Extract verbatim every line from the one containing "Expand the Application" to the final line of the records below, inclusive, and exclude all pictures.

Start of Extracted entries

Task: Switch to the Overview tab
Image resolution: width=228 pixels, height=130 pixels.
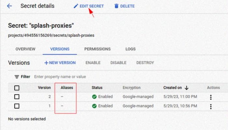Action: [x=25, y=49]
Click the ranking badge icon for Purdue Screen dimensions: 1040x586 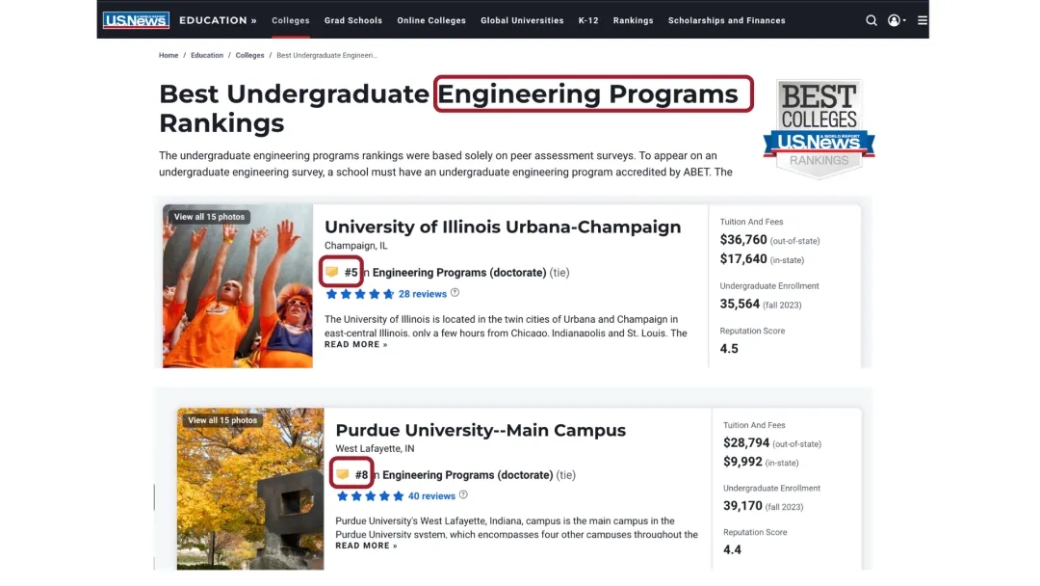tap(342, 474)
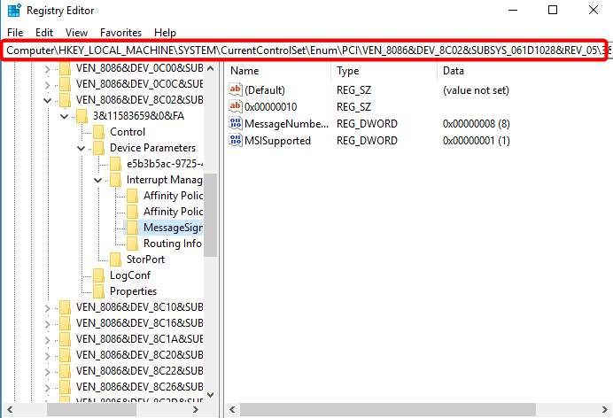Select the Properties folder icon in tree

pos(99,291)
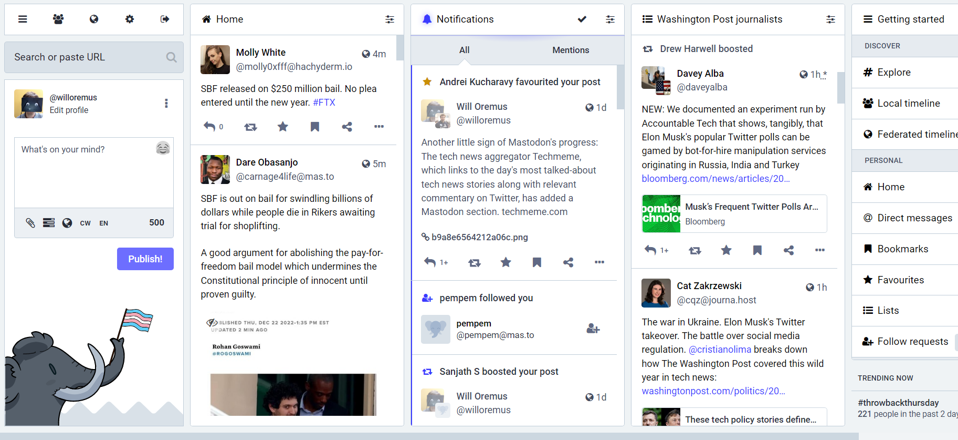The width and height of the screenshot is (958, 440).
Task: Open the emoji picker in compose box
Action: (163, 148)
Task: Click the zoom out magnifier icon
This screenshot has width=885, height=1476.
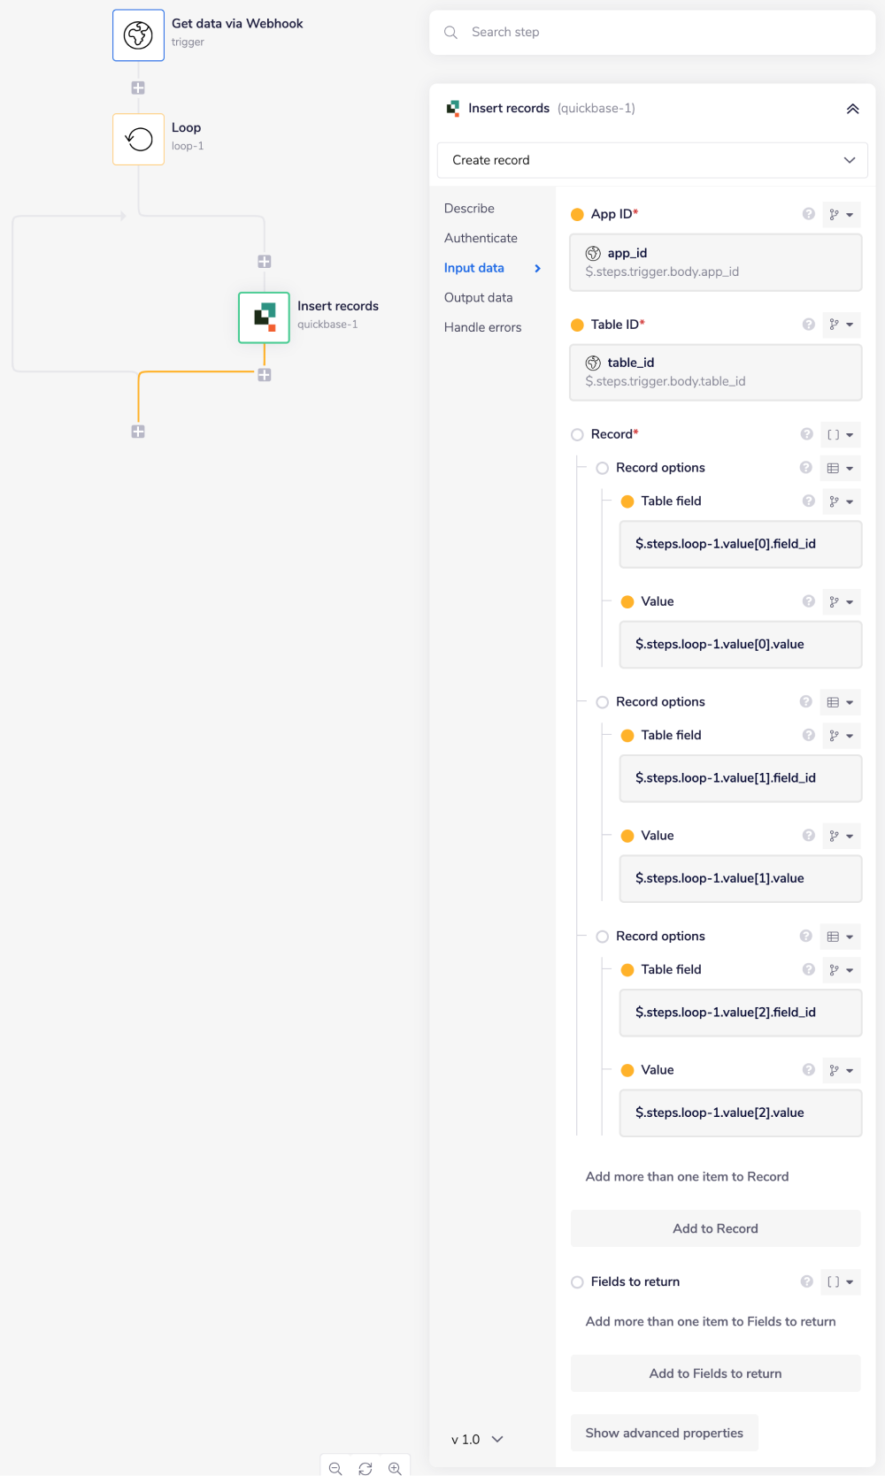Action: (335, 1468)
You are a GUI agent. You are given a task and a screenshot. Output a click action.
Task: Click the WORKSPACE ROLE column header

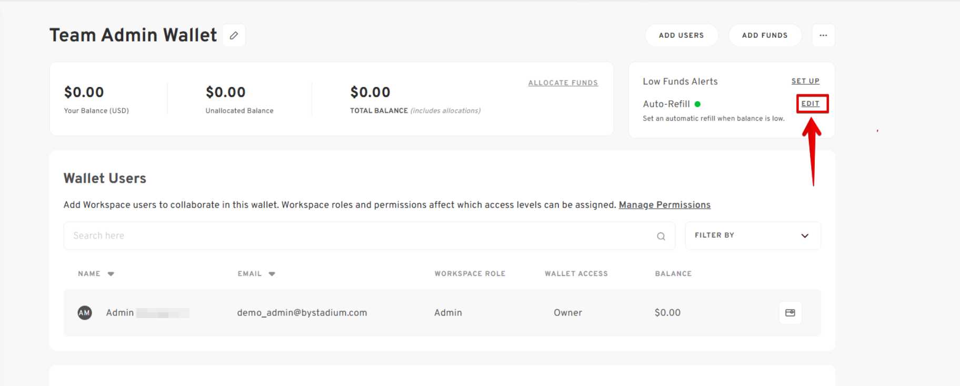[x=469, y=274]
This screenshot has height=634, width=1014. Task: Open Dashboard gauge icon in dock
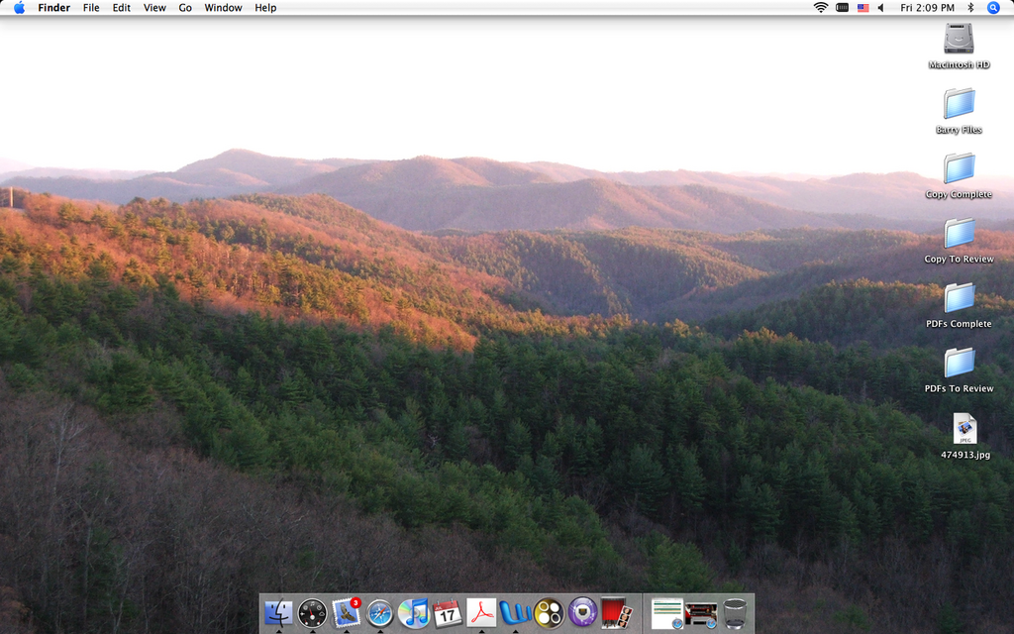pos(312,613)
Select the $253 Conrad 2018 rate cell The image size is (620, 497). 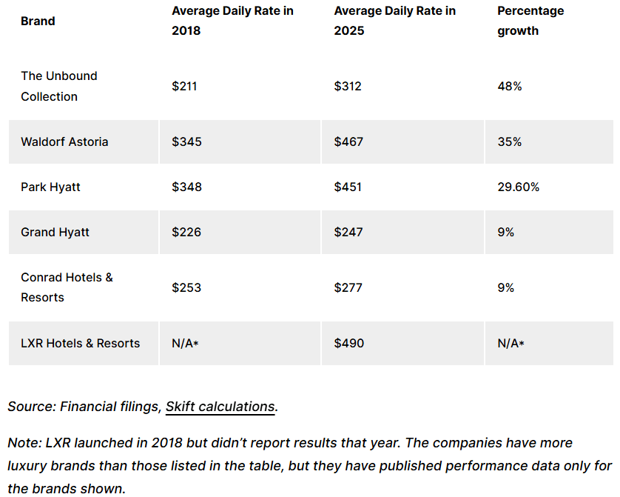(x=186, y=287)
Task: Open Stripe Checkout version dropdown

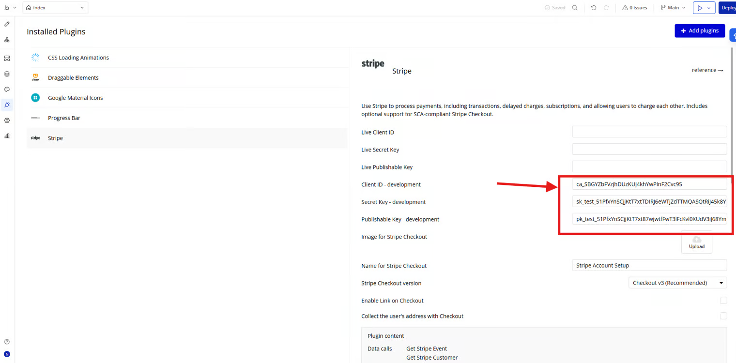Action: point(677,283)

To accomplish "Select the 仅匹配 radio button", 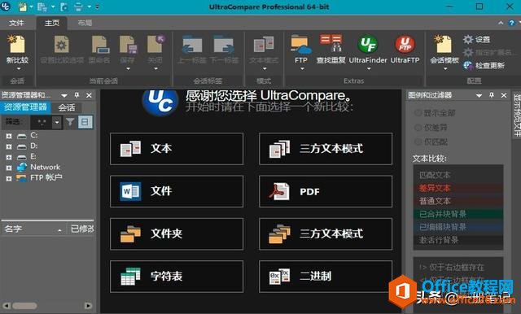I will (x=418, y=142).
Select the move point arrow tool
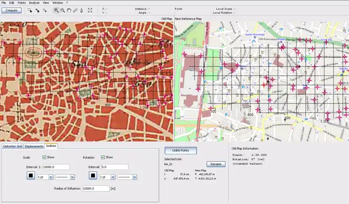This screenshot has height=204, width=349. click(37, 10)
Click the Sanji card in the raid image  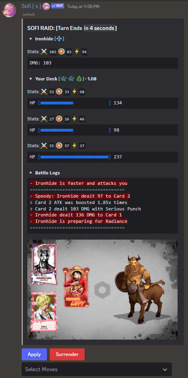[x=44, y=311]
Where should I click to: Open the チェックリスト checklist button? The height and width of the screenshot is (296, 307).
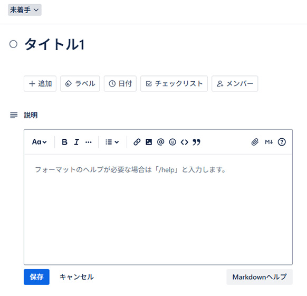(x=174, y=84)
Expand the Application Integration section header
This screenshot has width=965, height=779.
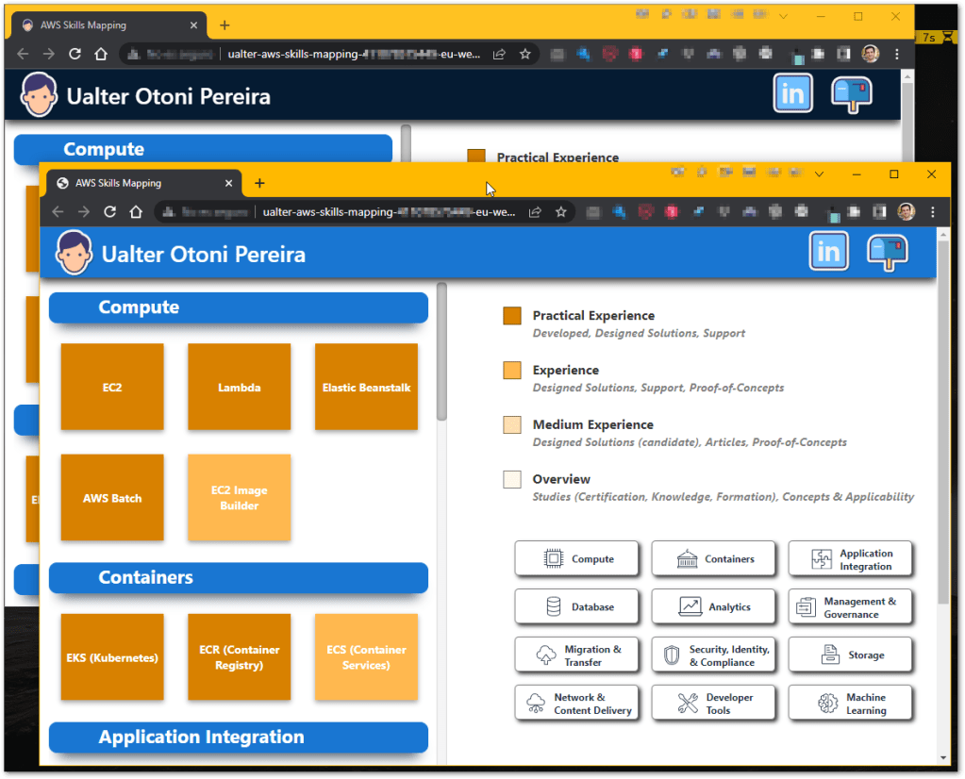point(238,738)
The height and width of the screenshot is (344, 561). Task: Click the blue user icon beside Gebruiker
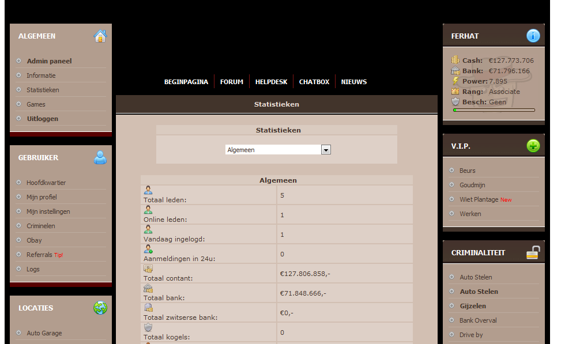[100, 157]
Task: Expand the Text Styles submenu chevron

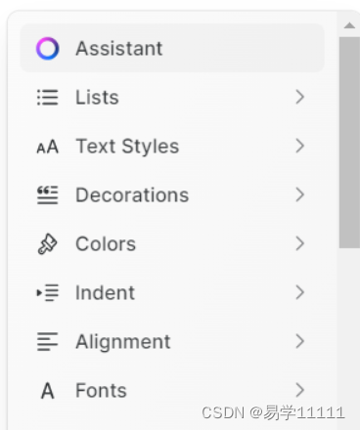Action: (x=300, y=146)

End of Extracted entries

== Answer for this exercise ==
Expand the Application Integration section header
This screenshot has width=965, height=779.
point(238,738)
The height and width of the screenshot is (344, 561). Task: Click the blue user icon beside Gebruiker
[100, 157]
Task: Expand the Text Styles submenu chevron

Action: (x=300, y=146)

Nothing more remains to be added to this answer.